You are on a gameshow and the host shows you three doors. Behind one door is a suitcase with $1 million in it, and behind the other two doors are sacks of coal. The host tells you to choose a door, and that the prize behind that door will be yours to keep.
You point to one of the three doors. The host says, "Before we open the door you pointed to, I am going to open one of the other doors." He points to one of the other doors, and it swings open, revealing a sack of coal behind it.
"Now I will give you a choice," the host tells you. "You can either stick with the door you originally chose, or you can choose to switch to the other unopened door."
Should you switch doors, stick with your original choice, or does it not matter?
You should switch doors.
There are 3 possibilities for the first door you picked:
You picked the first wrong door - so if you switch, you win
You picked the other wrong door - again, if you switch, you win
You picked the correct door - if you switch, you lose
Each of these cases are equally likely. So if you switch, there is a 2/3 chance that you will win (because there is a 2/3 chance that you are in one of the first two cases listed above), and a 1/3 chance you'll lose. So switching is a good idea.
Another way to look at this is to imagine that you're on a similar game show, except with 100 doors. 99 of those doors have coal behind them, 1 has the money. The host tells you to pick a door, and you point to one, knowing almost certainly that you did not pick the correct one (there's only a 1 in 100 chance). Then the host opens 98 other doors, leave only the door you picked and one other door closed. We know that the host was forced to leave the door with money behind it closed, so it is almost definitely the door we did not pick initially, and we would be wise to switch.
Search: Monty Hall problem
A man who lives in Middletown has two girlfriends, one in Northtown and one in Southtown. Trains from the Middletown train station leave for Northtown once every hour. Separate trains from the station also leave for Southtown once every hour. No trains go to both Northtown and Southtown.

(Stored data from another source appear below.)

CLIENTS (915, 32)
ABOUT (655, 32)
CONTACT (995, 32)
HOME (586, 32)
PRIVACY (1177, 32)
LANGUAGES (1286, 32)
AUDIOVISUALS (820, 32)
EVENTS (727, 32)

Each day he gets to the Middletown train station at a completely random time and gets onto the first train that is going to either Northtown or Southtown, whichever comes first.

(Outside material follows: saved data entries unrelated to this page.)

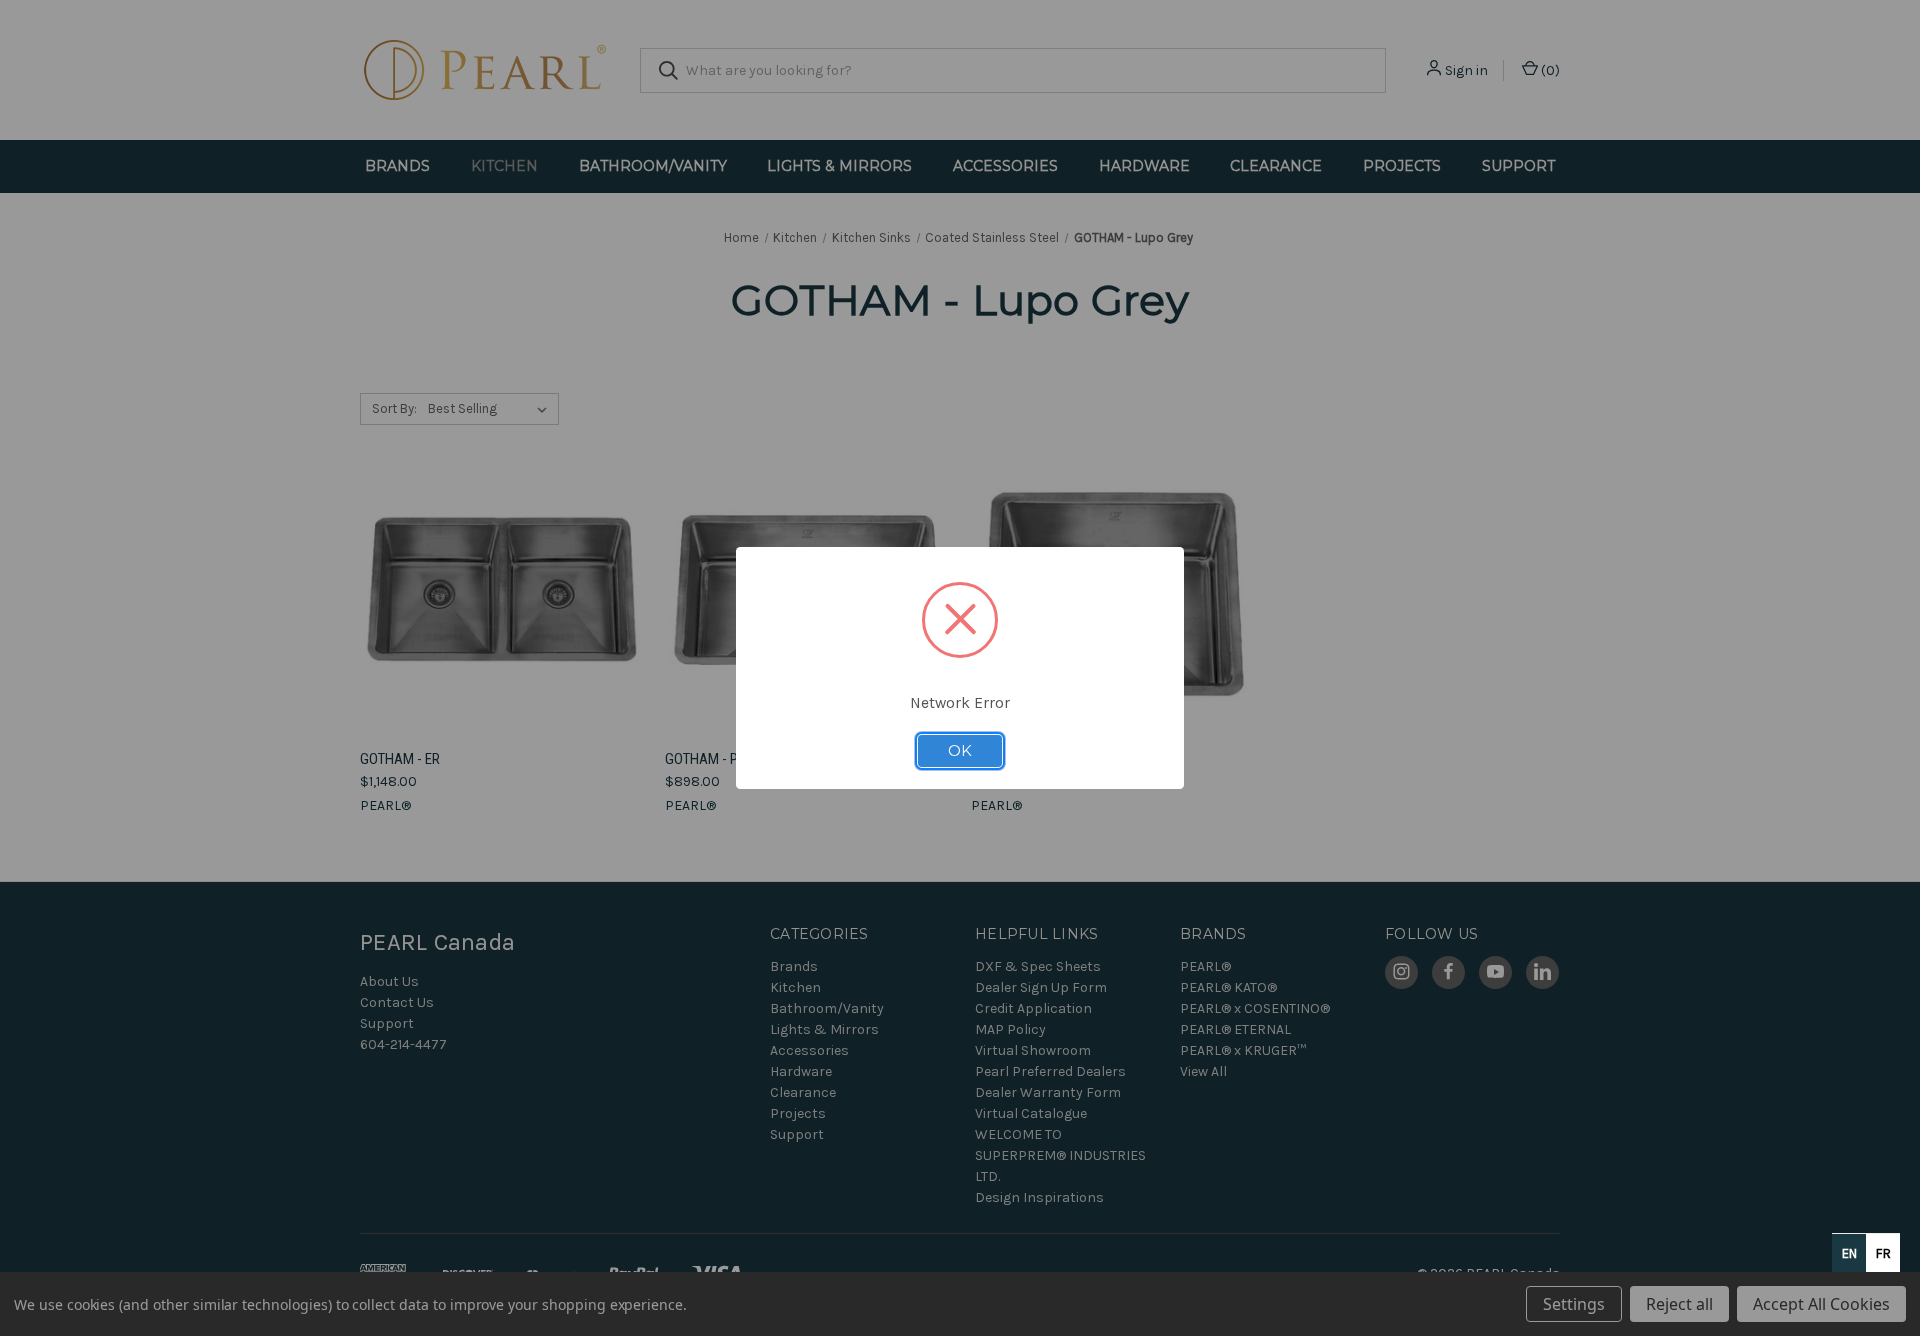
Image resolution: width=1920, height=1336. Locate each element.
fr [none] (1883, 1253)
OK (960, 751)
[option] (1883, 1253)
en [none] (1849, 1253)
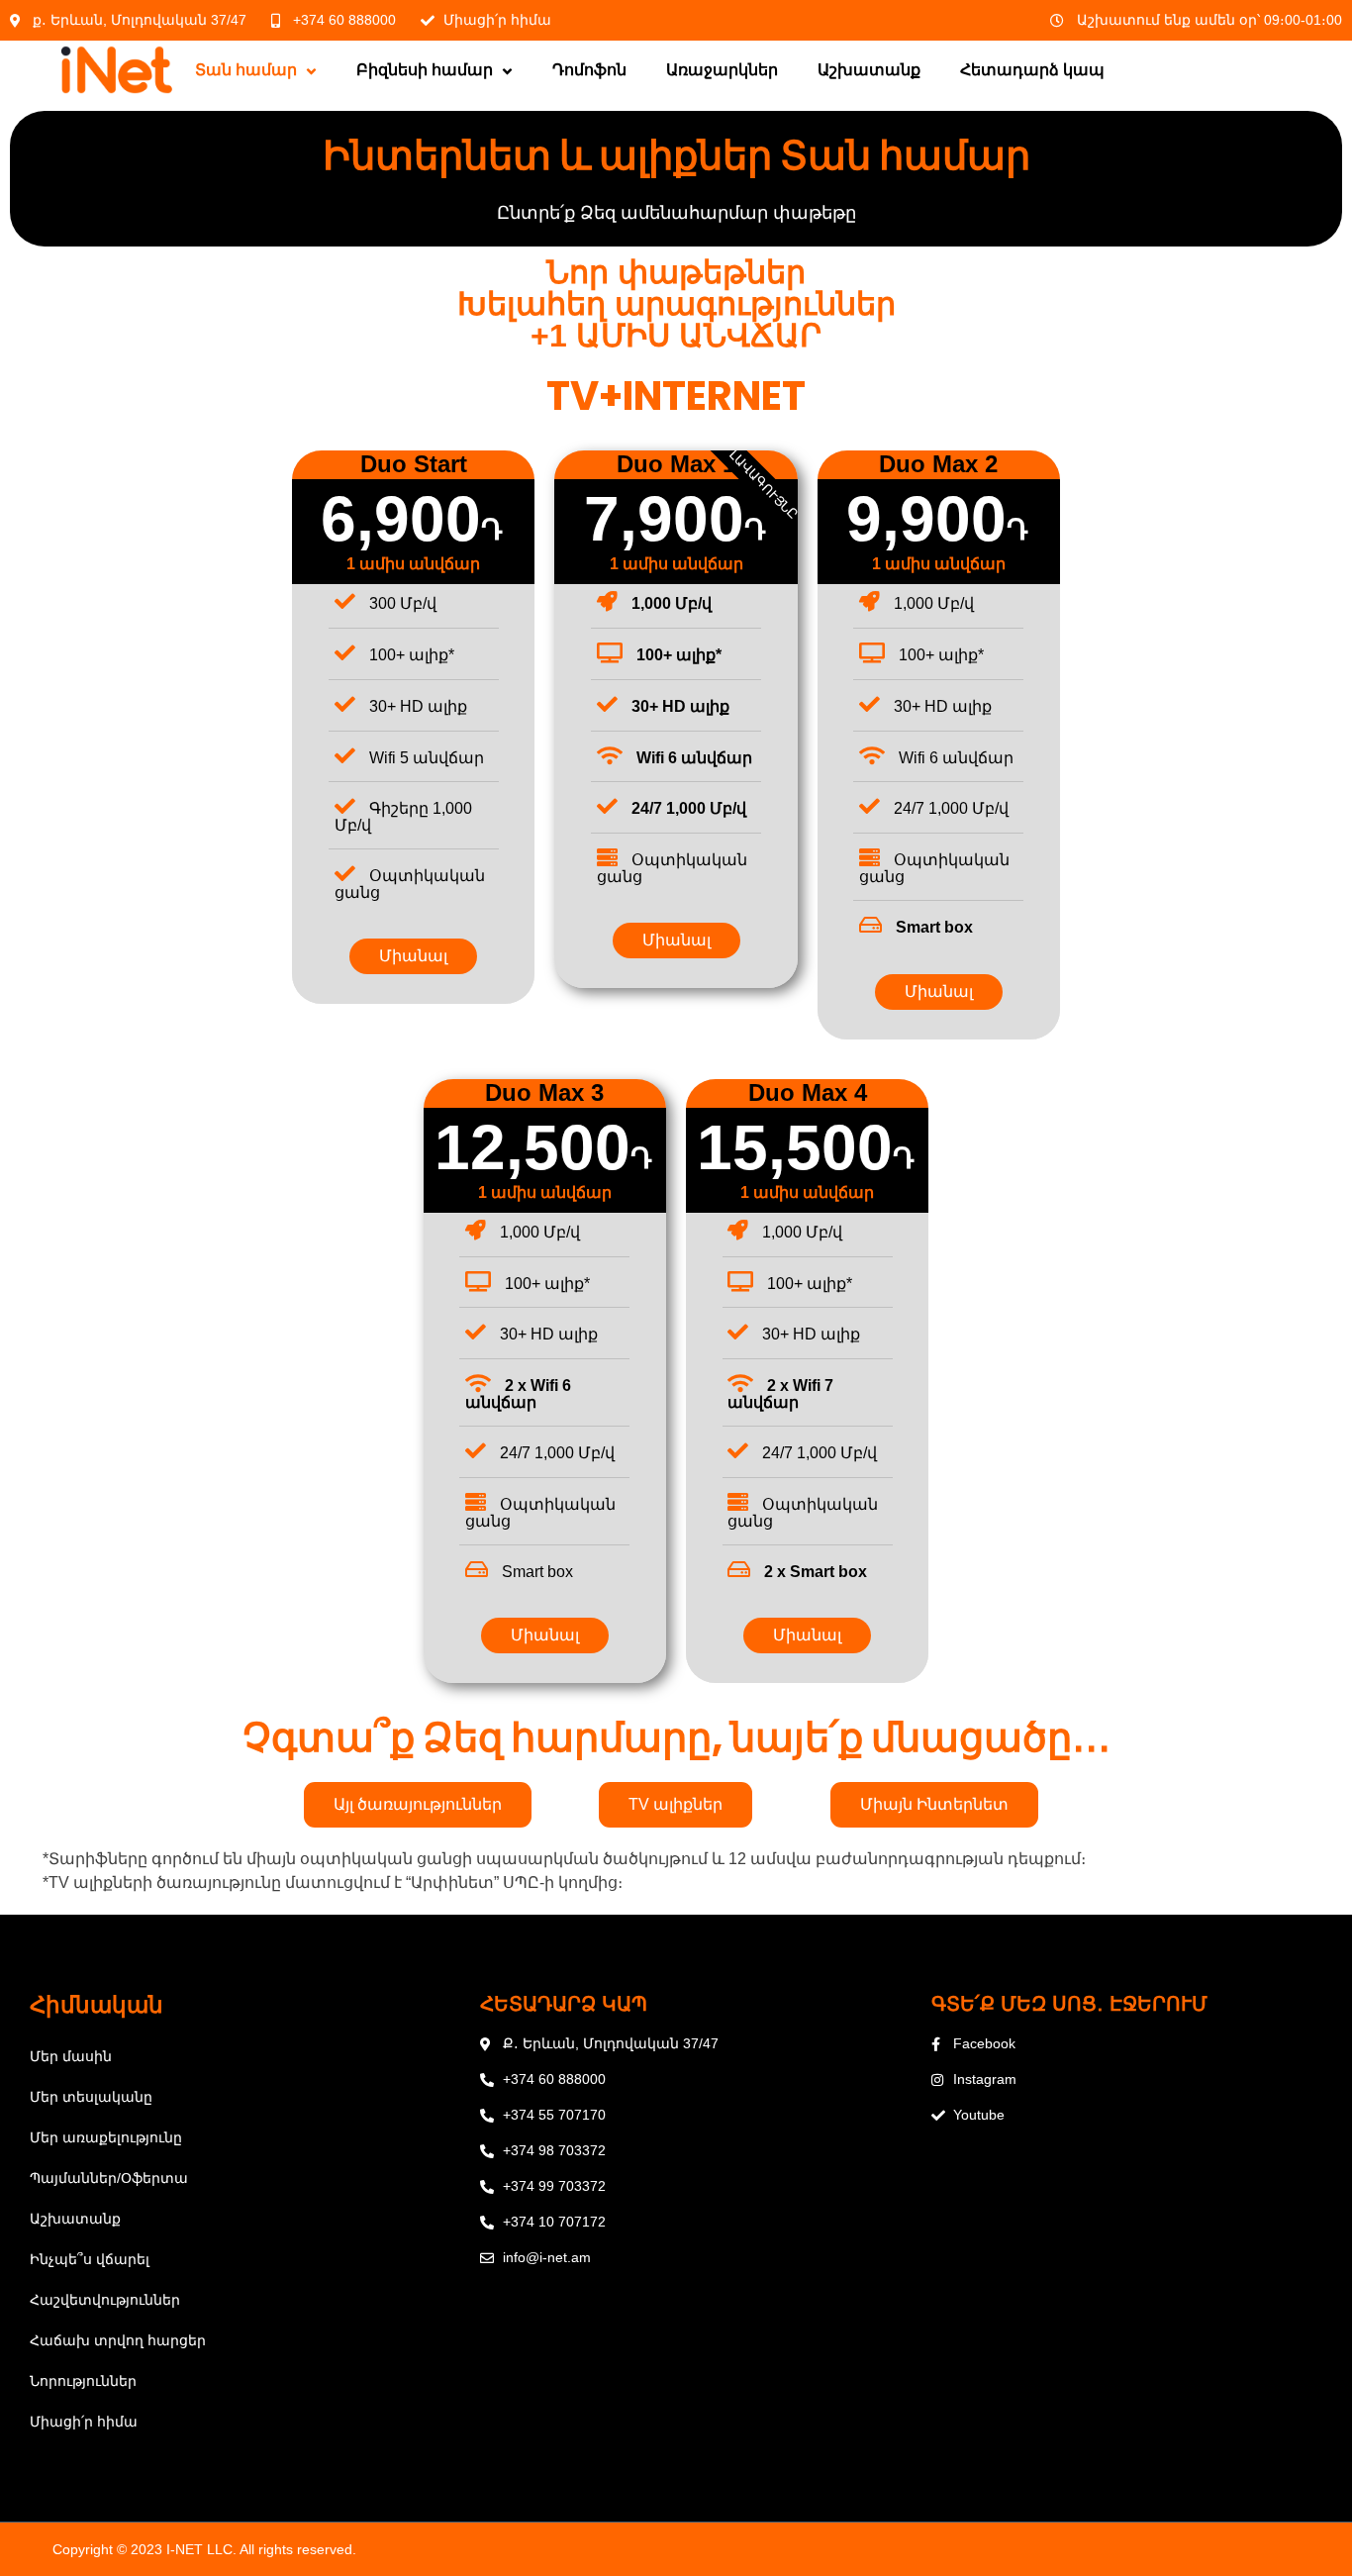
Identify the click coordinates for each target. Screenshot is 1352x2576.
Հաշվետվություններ (105, 2300)
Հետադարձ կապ (1032, 69)
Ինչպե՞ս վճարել (89, 2259)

After a few months, he realizes that he spends 80% of his days with his girlfriend from Northtown, and only 20% of his days with his girlfriend from Southtown.
How could this be?
The train to Northtown leaves every hour, on the hour (9:00AM, 10:00AM, etc...).
The train to Southtown leaves at 12 after the hour (9:12AM, 10:12AM, etc...).
So there is only a 12/60 (1/5) chance that he will end up on the train to Southtown each day, since he will usually get to the station during the 48 minutes of each hour when the train to Northtown will be the next to come.